Unlike standard Multi-Head Attention (MHA), GQA reduces the number of key/value heads while retaining multiple query heads, offering a trade-off between Multi-Query Attention (MQA) and MHA.

1.1.1 What’s the Problem of Multi-Head Attention (MHA)
In standard multi-head attention, each head has its own query, key, and value:
- $H$ query heads
- $H$ key heads
- $H$ value heads
This leads to:
- Large memory usage during inference due to storing all key and value vectors in the KV cache
- Slower inference, especially in decoder-only models with long context lengths
The attention score computation per head is:
\[\text{Attention}(Q_h, K_h, V_h) = \text{softmax}\left(\frac{Q_h K_h^\top}{\sqrt{d_k}}\right) V_h\]1.1.2 Prior Solution: Multi-Query Attention (MQA)
MQA simplifies this by:
- Using $H$ query heads
- Sharing one key and one value head across all query heads
This significantly reduces KV cache size and improves inference speed:
- From $H$ KV caches $\rightarrow$ only 1 KV pair
However:
- It often degrades model quality
- Reduces diversity of attention
- Unstable in certain tasks like long-form generation and reasoning
1.1.3 GQA: A Middle Ground
Grouped Query Attention (GQA) interpolates between MHA and MQA:
- Divide the $H$ query heads into $G$ groups
- Each group shares one key and one value head
This gives:
- $H$ query heads
- $G$ key heads
- $G$ value heads
Special cases:
- $G = 1$ → equivalent to MQA
- $G = H$ → equivalent to MHA
GQA allows flexible configuration:
\[\text{GQA-}G: \quad \text{each group of } \frac{H}{G} \text{ queries shares a KV pair}\]1.1.4 GQA in KV Cache and Implementation Details
GQA significantly reduces KV cache memory:
- From $H$ sets → $G$ sets
- Reduces memory and bandwidth requirements in decoding
def mha(x, c_attn, c_proj, n_head, kvcache=None): # [n_seq, n_embd] -> [n_seq, n_embd]
# qkv projection
# when we pass kvcache, n_seq = 1. so we will compute new_q, new_k and new_v
x = linear(x, **c_attn) # [n_seq, n_embd] -> [n_seq, 3*n_embd]
# split into qkv
qkv = np.split(x, 3, axis=-1) # [n_seq, 3*n_embd] -> [3, n_seq, n_embd]
if kvcache:
# qkv
new_q, new_k, new_v = qkv # new_q, new_k, new_v = [1, n_embd]
old_k, old_v = kvcache
k = np.vstack([old_k, new_k]) # k = [n_seq, n_embd], where n_seq = prev_n_seq + 1
v = np.vstack([old_v, new_v]) # v = [n_seq, n_embd], where n_seq = prev_n_seq + 1
qkv = [new_q, k, v]
In LLaMA 2:
- GQA is used in the 34B and 70B models
- Value of $G$ (number of KV groups) is a hyperparameter (e.g., 8 or 16)

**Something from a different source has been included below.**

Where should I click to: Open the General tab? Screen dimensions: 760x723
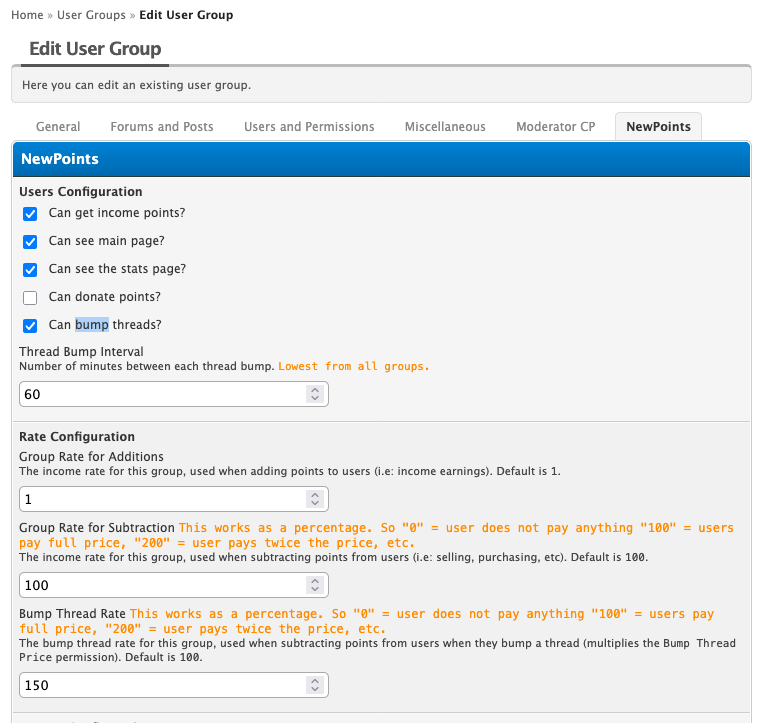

Training insights (from the GQA paper):
- Existing multi-head checkpoints can be converted to GQA
- Simple method: mean-pool the key/value heads within each group
- Only 5% of training steps needed to re-adapt after conversion
1.1.5 Benefits
Property | Multi-Head Attention (MHA) | GQA | Multi-Query Attention (MQA) |
---|---|---|---|
Query heads | $H$ | $H$ | $H$ |
Key/value heads | $H$ | $G$ | $1$ |
KV Cache Size | High | Medium | Low |
Inference Speed | Slow | Faster | Fastest |
Model Quality | ✅ Best | ✅ Close to MHA | ❌ Often Degrades |
Flexibility | ❌ No | ✅ Tunable ($G$) | ❌ Fixed |
GQA provides an ideal trade-off between efficiency and expressiveness for large autoregressive models, especially useful in high-throughput decoding like in LLaMA 2–Chat.
1.2 Context Length Extension
LLaMA 2 extends the context length from 2048 to 4096 tokens. This is achieved not by retraining with longer sequences from scratch, but by applying a technique called position interpolation.
1.2.1 The Problem
Rotary Position Embedding (RoPE) encodes position-dependent rotations for queries and keys using:
\[\theta_i^{(k)} = \frac{i}{10000^{2k/d}}\]Where:
- $i$ is the position index
- $d$ is the embedding dimension
- $k$ indexes dimension pairs
RoPE is trained with a maximum context length $L_{\text{train}}$ (e.g., 2048). Using it at longer lengths like 4096 results in extrapolation, which degrades performance due to unseen frequency phases and instability in long-range attention.
1.2.2 The Solution: Position Interpolation
Instead of extrapolating, LLaMA 2 uses position interpolation (Chen et al., 2023). During inference, the input position $i$ is rescaled to a compressed position $\tilde{i}$:
\[\tilde{i} = i \cdot \frac{L_{\text{train}}}{L_{\text{target}}}\]Where:
- $L_{\text{train}}$ is the max position used during training (e.g., 2048)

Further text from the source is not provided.